Delta Phi Omega (commonly referred to as DPO, or ΔΦΩ) is a nationally based, South Asian-interest, multicultural sorority in the United States. It is a social, service, and philanthropy-based Greek letter organization whose main focus is to empower women and promote cultural awareness through involvement with their universities and communities.

It is a member of the National APIDA Panhellenic Association (NAPA). Delta Phi Omega Sorority, Inc. is the largest South Asian interest-based sorority in the nation. It has over 2,600 sisters in 25 chapters and 26 colonies across the country.

== History ==
On December 6, 1998, sixteen South Asian women formed Delta Phi Omega at the University of Houston. The sixteen Honorable National Founding Mothers are Simran Bakshi-Guiterrez, Heena Bhakta-Palmer, Leena Cherian-Joseph, Bonna Choudhari, Rita Dhanani-Rauniyar, Anita Jari-Kharbanda, Amitha Nikam-Verma, Avni Patel, Jesika Patel, Jolly Patel, Shevon Patel, Sonal Amit Patel, Arati Shah, Deepa Swamy-Kurian, Manisha Vakharia-Patel, and Sarika Wadhawan.

Delta Phi Omega was envisioned as an organization that would focus on the diverse Indian culture through participation in various community and service projects, promote the advancement of South Asian women, and unite women in the South Asian community.

It is a member of the National APIDA Panhellenic Association (NAPA). Delta Phi Omega Sorority, Inc. is the largest South Asian interest-based sorority in the nation. It has over 2,000 sisters in 25 chapters and 26 colonies across the country.

== Symbols ==
Delta Phi Omega's motto is "We Dreamt, We Saw, We Conquered". Its pillars are sisterhood, honesty, loyalty, respect, and friendship.
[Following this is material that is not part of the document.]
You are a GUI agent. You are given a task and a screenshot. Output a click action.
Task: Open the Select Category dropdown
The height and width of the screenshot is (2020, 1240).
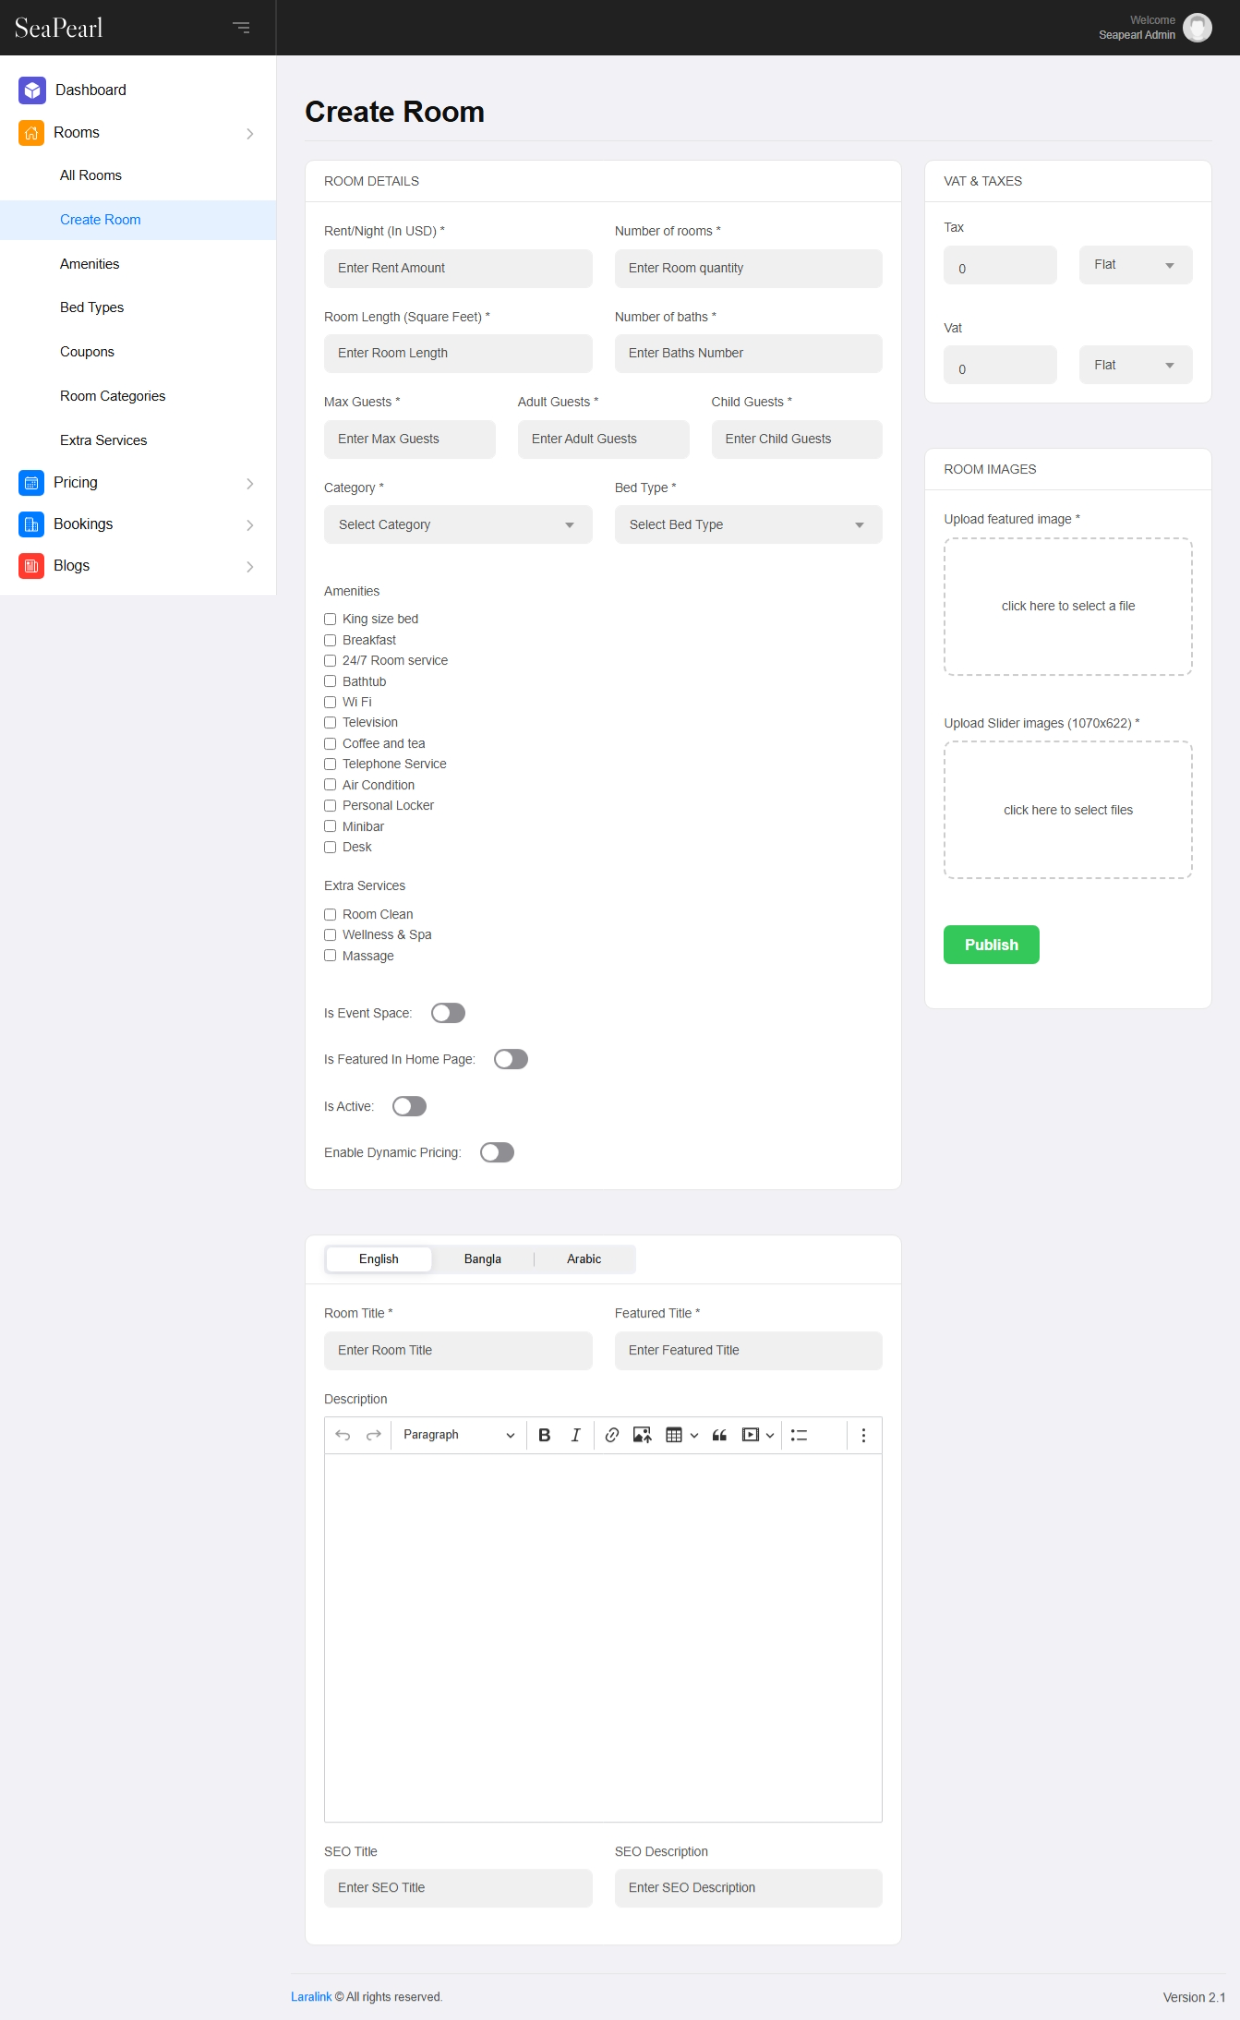pos(457,525)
The sorority's colors are red, black, and silver. Its flower is the white orchid. Its mascot is the Bengal tiger. The sorority's jewels are ruby red and diamond.

== Activities ==
The sorority's annual national initiatives are "Be The Change" National Community Partner and Literacy Through Unity Week. The annual Literacy Through Unity Week raises awareness of children's education and literacy, along with fundraising at the respective universities and cities to support related charities. Events associated with Literacy Through Unity Week include community service projects, movie nights, books and panel discussions, fundraising nights, and Informationals by nonprofit organizations such as Asha for Education, Pratham, and CARE.

== Organization ==
In 2001, sisters foresaw a rapid expansion of Delta Phi Omega and recognized the need for a central governing body. Therefore, they founded the first National Council of Delta Phi Omega on February 1, 2002, which became the administrative entity of the sorority. The National Council ensures the continuity of the original purpose, mission, and ideals of the National Founding Mothers. Its functions also include handling matters of controversy, coordinating national-level programs, and overseeing chapter compliance with national policies. Each year at the national conference women are elected to the National Council, board, and regional director positions.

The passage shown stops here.